The separation of types (or interfaces) and resolvers (with queries mediating between them, executing through resolvers and returning data conforming to a type) gives GraphQL a wonderful opportunity to do the right decoupling or abstraction. In fact, with interfaces, you get an additional advantage of getting the best of both worlds — staying at abstraction when needed, and diving into details when abstractions do not suffice. As an example:
interface WeatherReport {
min: Float!
max: Float!
}
type AccuWeather implements WeatherReport {
min: Float!
max: Float!
description: String
}
type OpenWeatherMap implements WeatherReport {
min: Float!
max: Float!
}
The developer can issue a query:
query weather (date: “2021-02-25”, latitude: 37, longitude: -121.7) {
min
max
... on AccuWeather {
description
}
}
This code says that if the query weather happens to return from AccuWeather, then also return description — otherwise just return the interface values.
But just because the opportunity exists does not mean that it is by default turned on. Imagine a backend MySQL database. At a simple level, it can have a customer table called “legacy_101”, an order table called “purchase_list”, a product table (“gid_index”), and a linking table that can connect orders to products (purch_x_gids”). The column names in these tables can be as meaningless as “cust_id,” “yrs_since_mat,” or whatever. A default GraphQL implementation would create a type for each table, and queries for either all columns or some subset of columns that have indexes on it. You would get gobbledygook that is meaningless for a frontend developer. And don’t get me started on the more unstructured data sources, such as NoSQL or content management systems. Sigh.
But one can use the opportunity to one’s advantage. You can do either of these two:
-
You start with the types and interfaces that the application needs to see, and the queries that the application can make. Then you write resolvers to map the types and the queries to the correct backend data. The challenge is that the resolvers might now become inefficient — every query requires a three-way join? Eek.
-
You start with the introspection of the backends — here’s what they have, and here’s the default type and query system that can be generated from it. Then you pare down and modify and map till you get a type and query system that makes sense for the frontend developer. The challenge is that if you have a new backend, the process breaks down; but when you have only one, this can work reasonably well.

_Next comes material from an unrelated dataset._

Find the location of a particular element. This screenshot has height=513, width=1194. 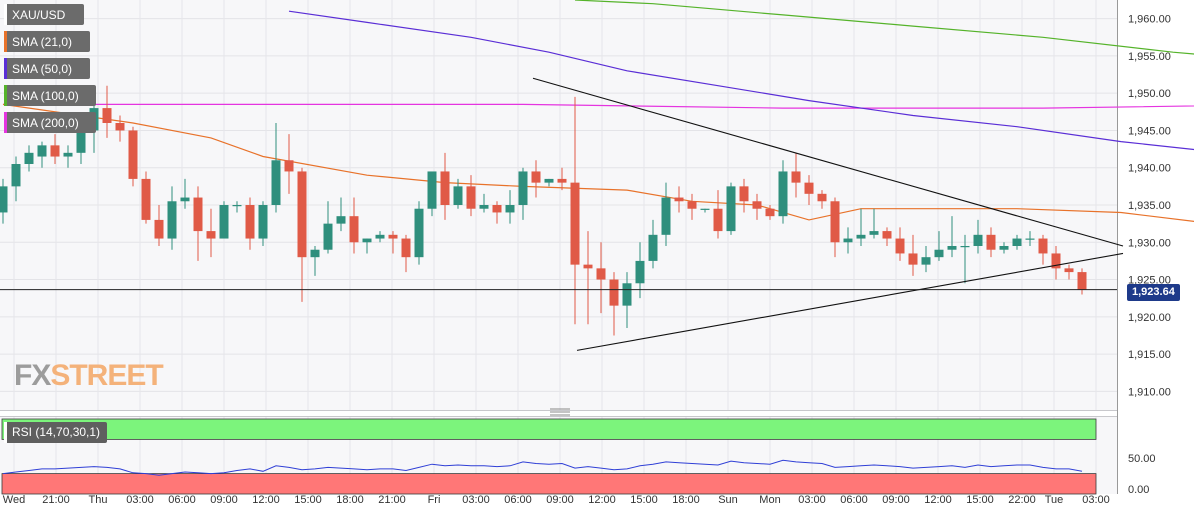

x-tick-label: Wed is located at coordinates (14, 500).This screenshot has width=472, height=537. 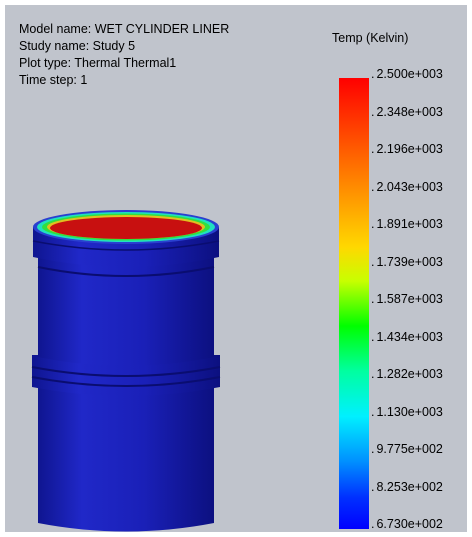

I call this the chunnel strategy. At one end (say the north) is the frontend developers’ perspective. On the other end (say the south) are the backends. You dig from both sides, adjusting as you go along, till you have the best of both worlds — and meet in the middle!
Summary
Good GraphQL endpoints (and the systems used to create them) must balance the abstractions with the implementations. The language is really powerful to permit that and make it easy to do. But the developers building a GraphQL API must be cognizant of it and make conscious efforts to do the right thing. Systems and tools that push towards the balance, in the end, will be the best tools for the developers who build and the developers who consume GraphQL APIs. Frontends and backends should (and can) be decoupled, but it does not come for free.

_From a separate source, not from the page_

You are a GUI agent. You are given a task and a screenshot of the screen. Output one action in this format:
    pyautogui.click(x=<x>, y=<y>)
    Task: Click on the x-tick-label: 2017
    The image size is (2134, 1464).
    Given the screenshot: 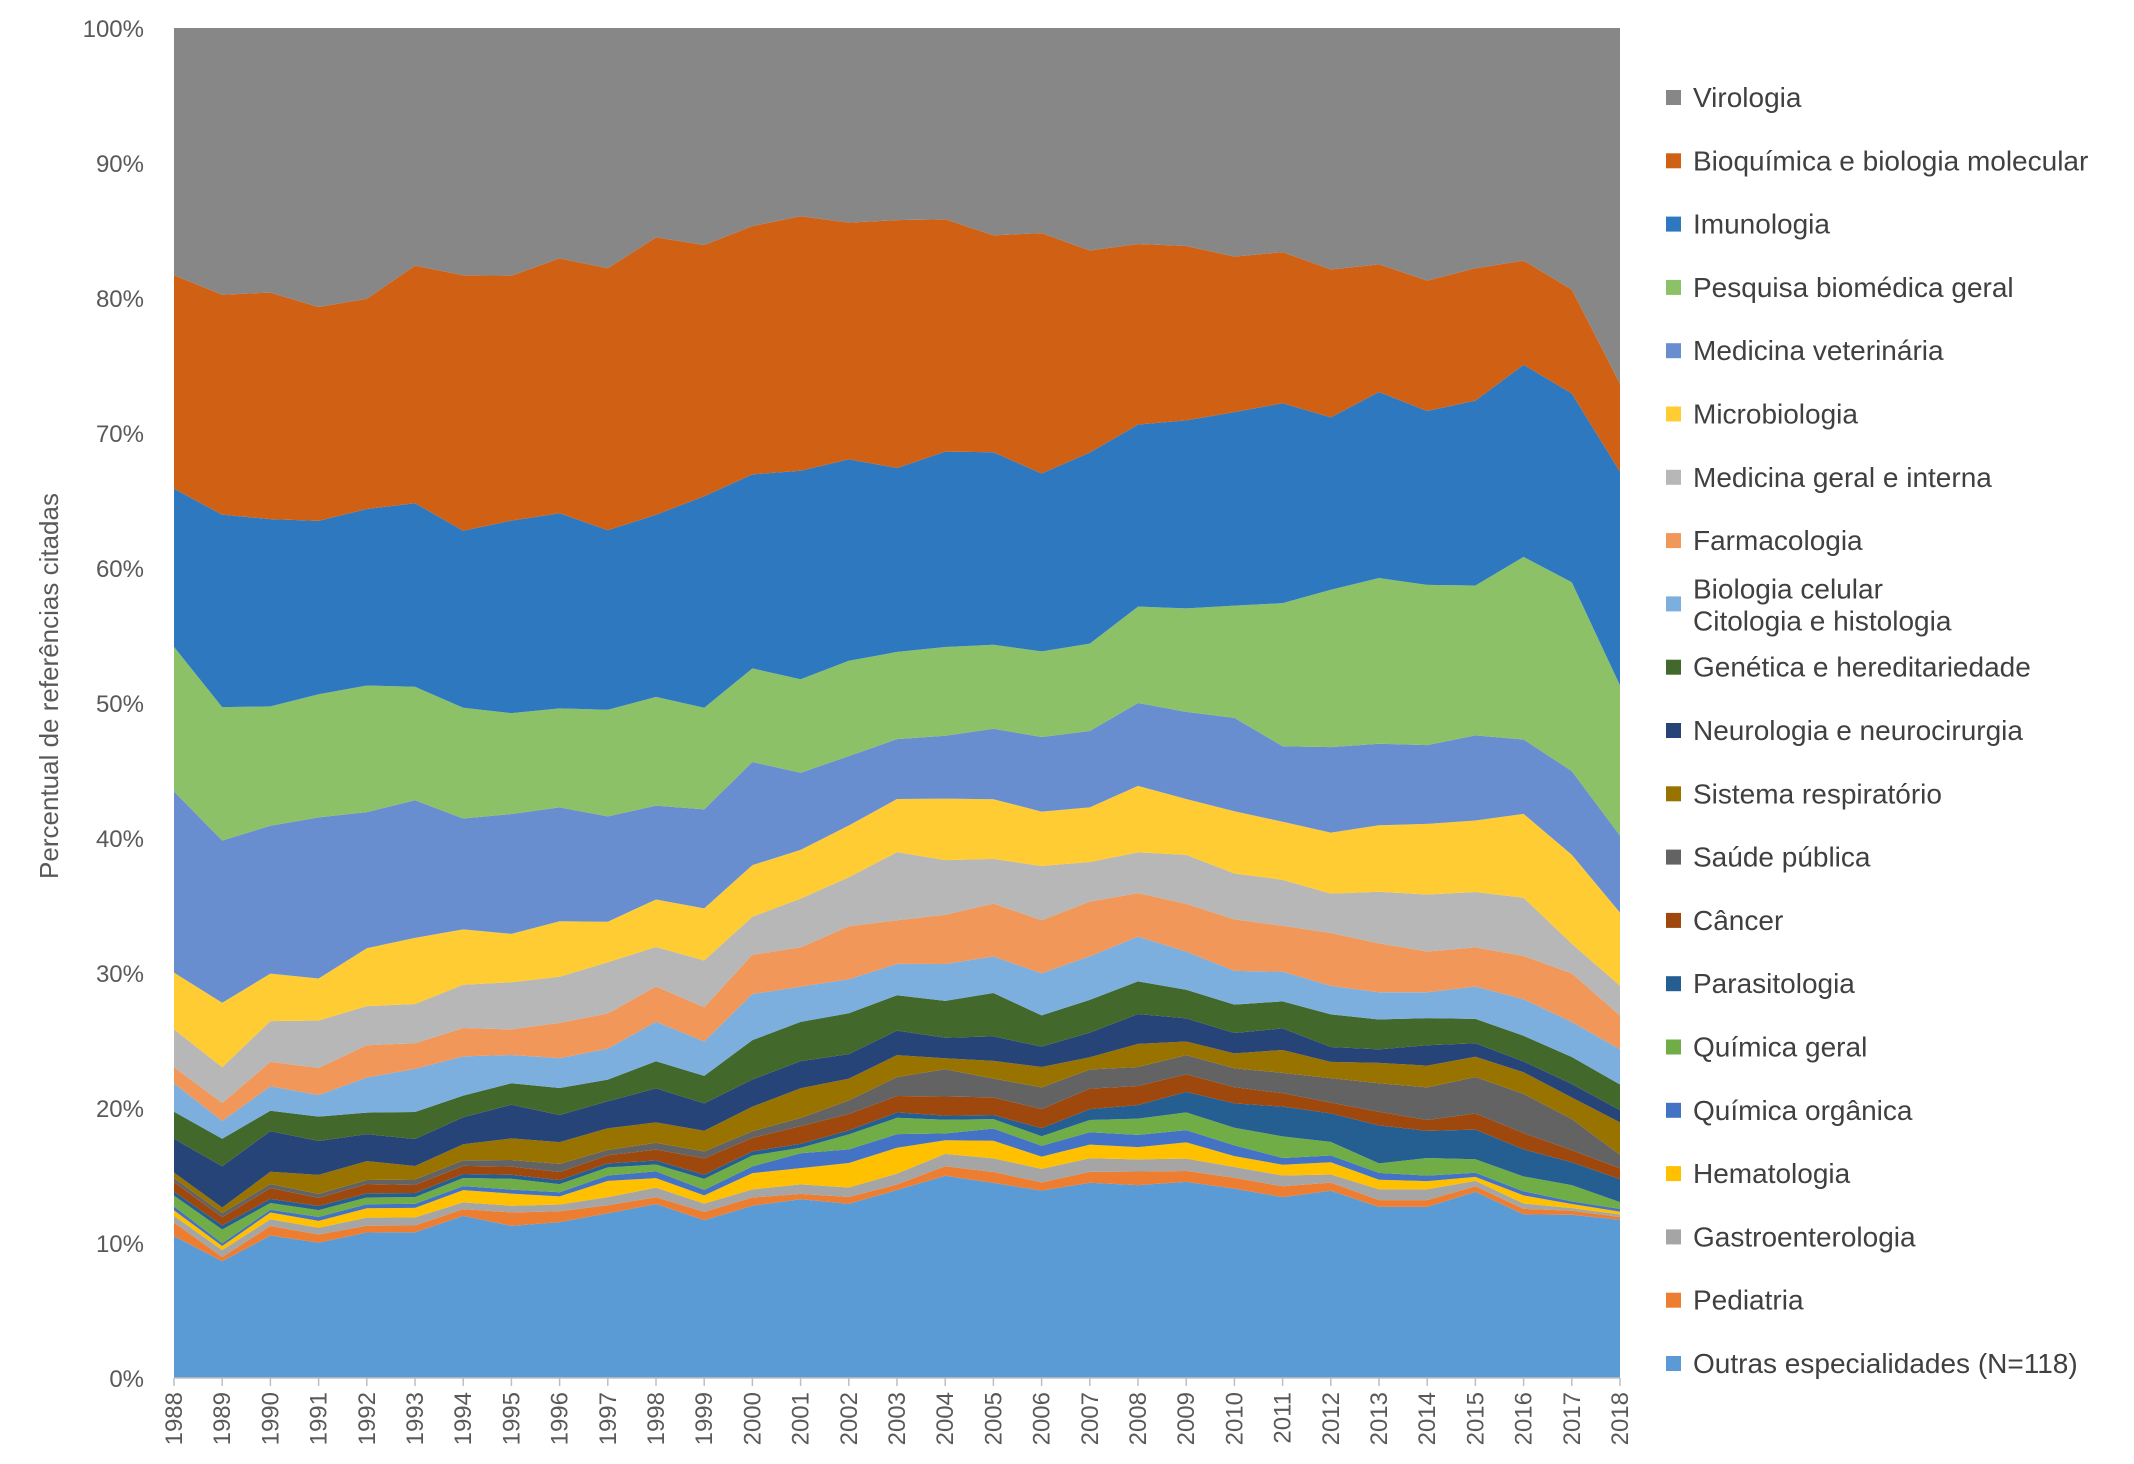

I love abstractions. GraphQL has phenomenal capabilities — including allowing frontend developers to interact using their concepts and for the GraphQL layer to mediate with the backend implementations. Of course, just because that pattern is easy to do does not mean that you should choose to do it, or that the system you use to implement GraphQL makes it easy to do. At StepZen, we believe that these abstractions are powerful for developers and we aim to make it very easy for you to build them.